**Information shown**.
⟨

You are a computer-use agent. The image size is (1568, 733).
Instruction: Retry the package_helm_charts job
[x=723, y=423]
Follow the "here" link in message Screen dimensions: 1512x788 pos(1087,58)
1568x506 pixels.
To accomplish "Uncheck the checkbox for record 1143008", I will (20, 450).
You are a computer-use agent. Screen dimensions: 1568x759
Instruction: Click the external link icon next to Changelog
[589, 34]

⟩
⟨

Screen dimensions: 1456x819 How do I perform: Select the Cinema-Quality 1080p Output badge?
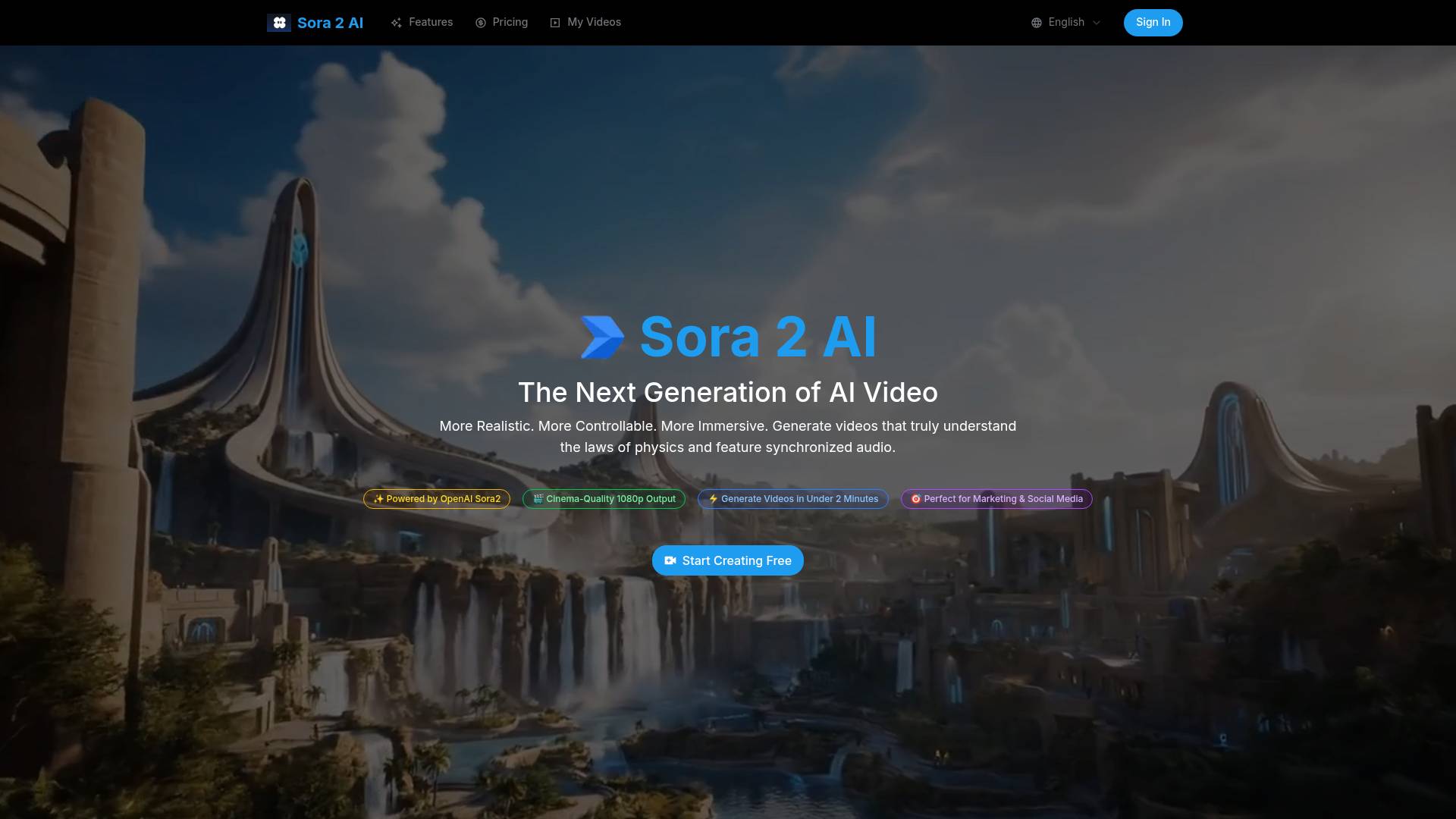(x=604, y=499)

⟩

**Exercise brief**.
Select and copy every line from the records that includes the word "agent".

**Exercise result**.
You are a computer-use agent. The image size is (1568, 733).
You are a computer-use agent. Screen dimensions: 1568x759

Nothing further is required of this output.